Actualmente Rosaura tiene 67 años y recuerda que desde la edad de 14 años ha dedicado su vida a este oficio, bordar es su pasión. “Mi mamá llegaba a la casa y me decía, hija fijate que miré una hechura que va de esta manera y nosotros iniciábamos a cortar la tela conforme ella había visto el diseño”, cuenta Rosaura. En la mejor época del negocio -que funcionaba en el hogar- se elaboraban vestidos para damas, ropa para caballeros y las populares batas para bebés, sin embargo cuando la matriarca del taller experimentó una enfermedad, el negocio fue mermando su producción.

“Con la enfermedad de mi mamá que era la que comerciaba los productos, venimos cambiando a la opción que nosotras pudiéramos producir en el taller; nosotras fuimos buscando el modo de ir cambiando la oferta y confecciones”, comenta Rosaura. Por su parte María del Rosario comparte que por ser la hermana menor el gusto por la costura se le inculcó al observar a sus hermanas mayores manejar las herramientas propias del oficio: el dibujar una “hechura” (diseño) con tiza sobre la tela, cortarla, medir con el cintillo, bordar, todos estos elementos le atrajeron sobremanera desde adolescente.

Actualmente

La vocación por diseñar trajes las llevó a seguir impulsando el mantenimiento de su taller, mismo que actualmente es administrado por ambas y que tiene como principal referencia la elaboración de piezas únicamente por encargo, solo que el proceso de creación está segmentado. Por ejemplo, Rosaura realiza cortes de tela y diseña, y María del Rosario elabora bordados en las máquinas que ambas tienen y además se encarga de la venta, pero también ellas dan empleo subcontratado a otras personas en la ciudad; a veces necesitan cortadoras y caladores de diseños en la tela con la que realizan vestidos.

“Tenemos tres armadoras de vestidos, dos bordadoras, nos hemos especializado en la elaboración de vestidos para todas las edades, seguimos elaborando juegos de sábanas para bebés, y si hay encargo, ocasionalmente elaboramos alguna bata para niño”, dijo Rosaura. María del Rosario indica que la jornada laboral de ambas inicia con los primeros rayos del sol, seleccionando la tela a emplear para los diseños, cortando o dando a cortarla, para luego pacientemente concluir el  proceso armándolas en las máquinas de coser, actividad que les genera en promedio un poco más de 8,000 córdobas en ingresos mensuales.

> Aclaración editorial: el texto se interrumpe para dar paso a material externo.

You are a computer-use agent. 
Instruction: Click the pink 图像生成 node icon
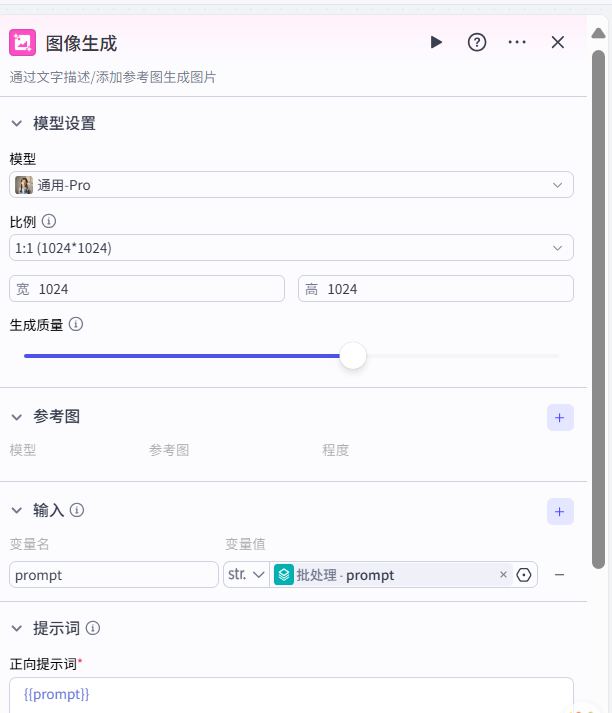pyautogui.click(x=23, y=43)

Su relación con MiCrédito inició a gestarse hace aproximadamente cinco años, y desde entonces se han mantenido como clientas y eso entre otras cosas les ha permitido continuar operando su negocio, adquirir materia prima y generar un ingreso constante en el hogar. “Nuestra vida ha cambiado un poco, sabe, porque sin el crédito nosotros no podemos, descendemos de gente pobre entonces con el crédito vamos haciendo un negocio”, sostiene María del Rosario.